Pre-draft measurables
| Height | Weight | 40-yard dash | 10-yard split | 20-yard split | 20-yard shuttle | Vertical jump |
| 6 ft 3+1⁄8 in (1.91 m) | 263 lb (119 kg) | 4.92 s | 1.69 s | 2.84 s | 4.31 s | 32.5 in (0.83 m) |
All values from NFL Combine

=== Acting ===
Henke began acting in 1994, starting with commercials. He appeared in October Road, Around June, The Amateurs, World Trade Center, In the Valley of Elah, Choke, Sherrybaby, Must Love Dogs and Fury.

His television career includes roles in Arliss, Criminal Minds,ER, Dexter, Lost, Justified, The Office, Orange Is the New Black, Sneaky Pete, Grimm, Big Sky, and MacGyver (2016).

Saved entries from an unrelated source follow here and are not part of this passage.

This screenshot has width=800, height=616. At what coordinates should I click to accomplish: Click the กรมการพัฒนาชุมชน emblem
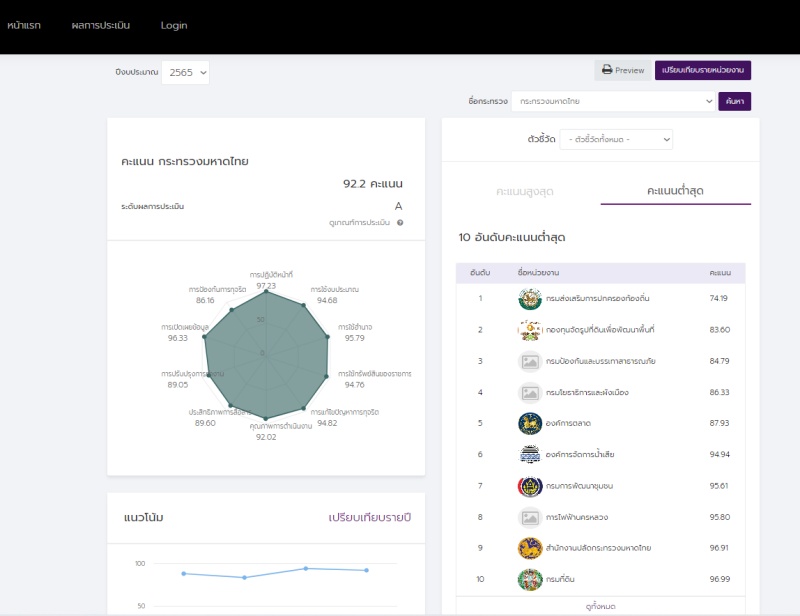pos(529,486)
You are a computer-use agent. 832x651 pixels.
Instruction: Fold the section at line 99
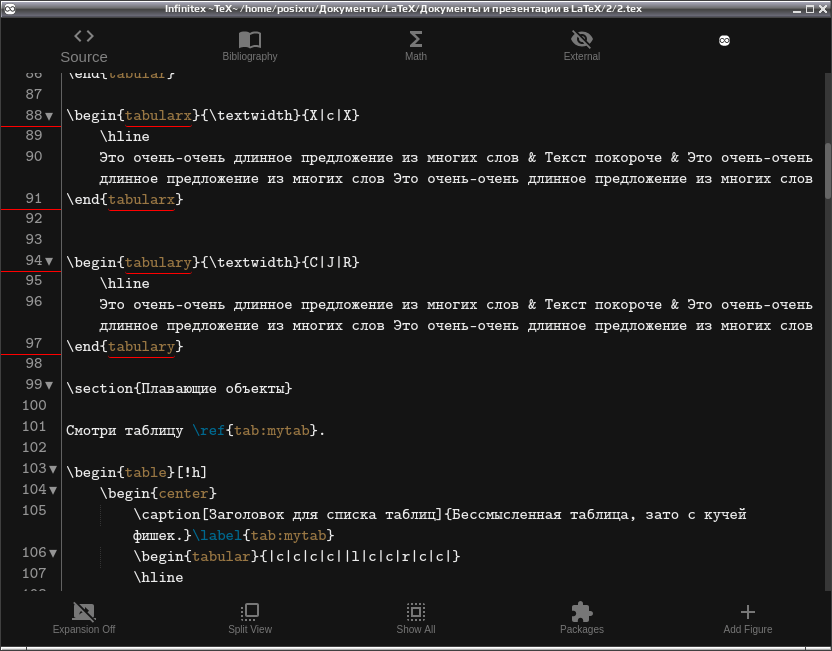pos(49,385)
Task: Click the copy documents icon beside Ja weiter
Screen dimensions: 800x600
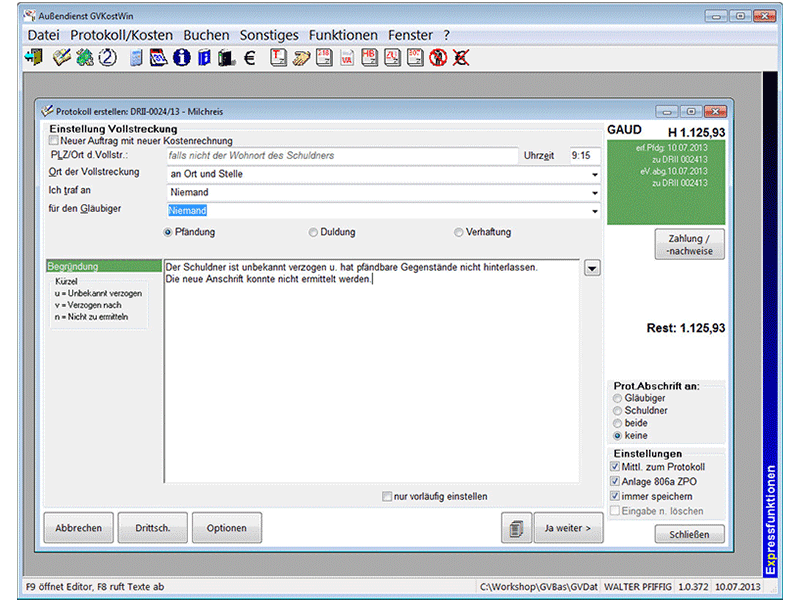Action: [515, 528]
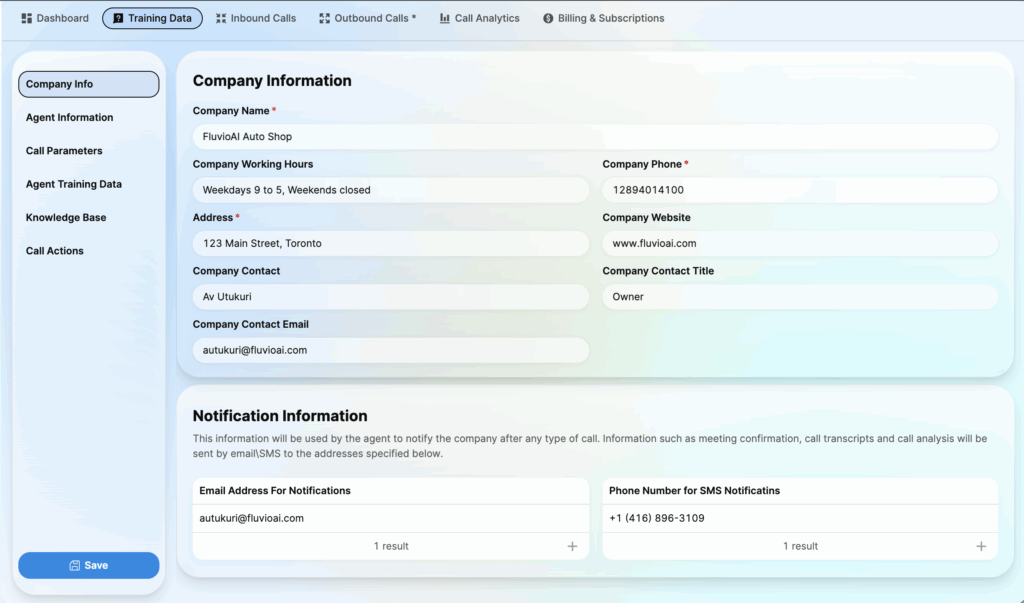Select Agent Training Data sidebar item

point(74,184)
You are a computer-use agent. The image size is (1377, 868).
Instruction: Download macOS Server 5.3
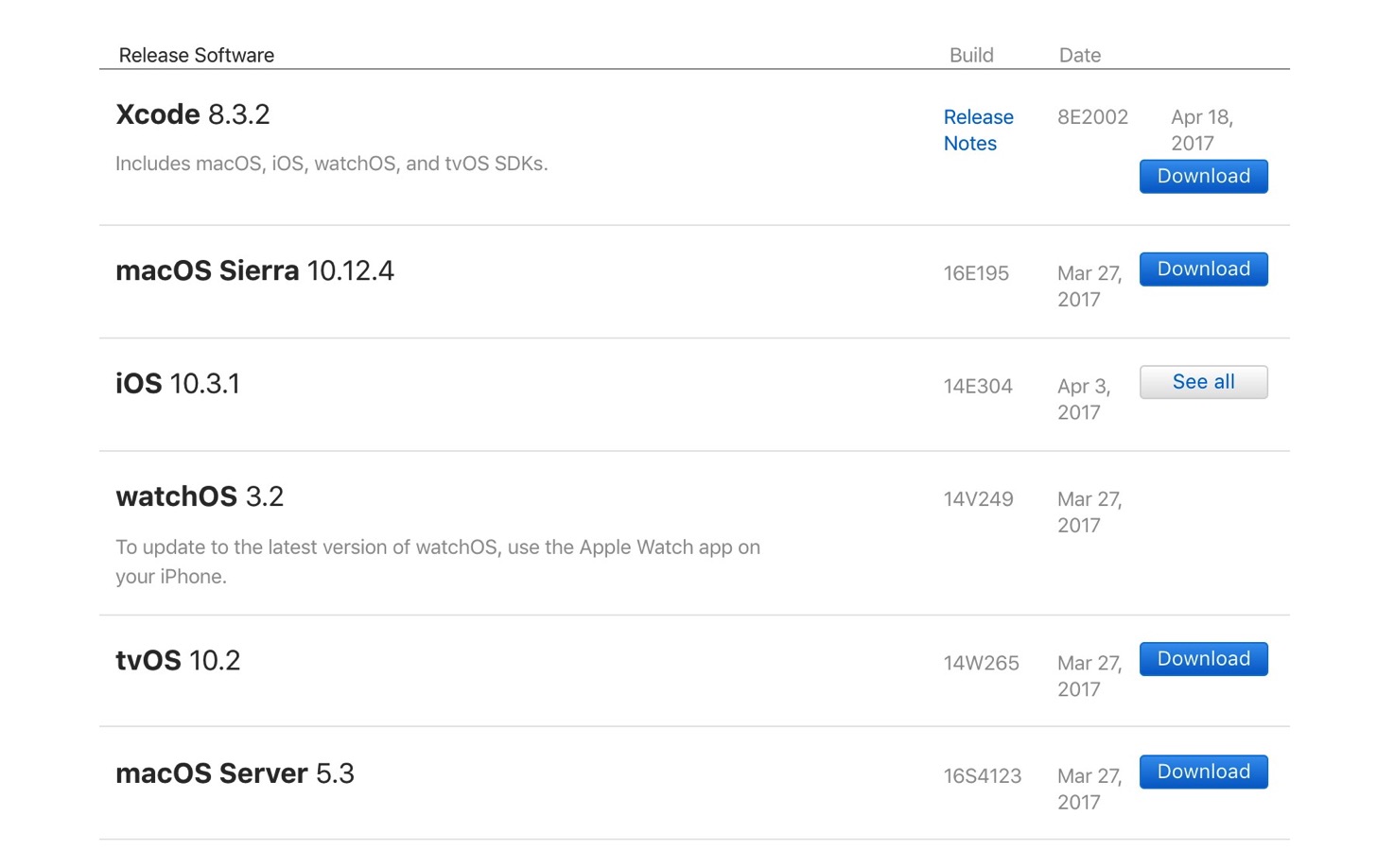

Henke's breakout role was on Orange Is the New Black as Desi Piscatella, a gay corrections officer at Litchfield Federal Penitentiary. He joined OITNB in the fourth season. He was part of the cast that won the Screen Actors Guild Award for Outstanding Performance by an Ensemble in a Comedy Series for 2016.

== Personal life and death ==

Henke was married to actress Katelin Chesna from 2001 to 2008.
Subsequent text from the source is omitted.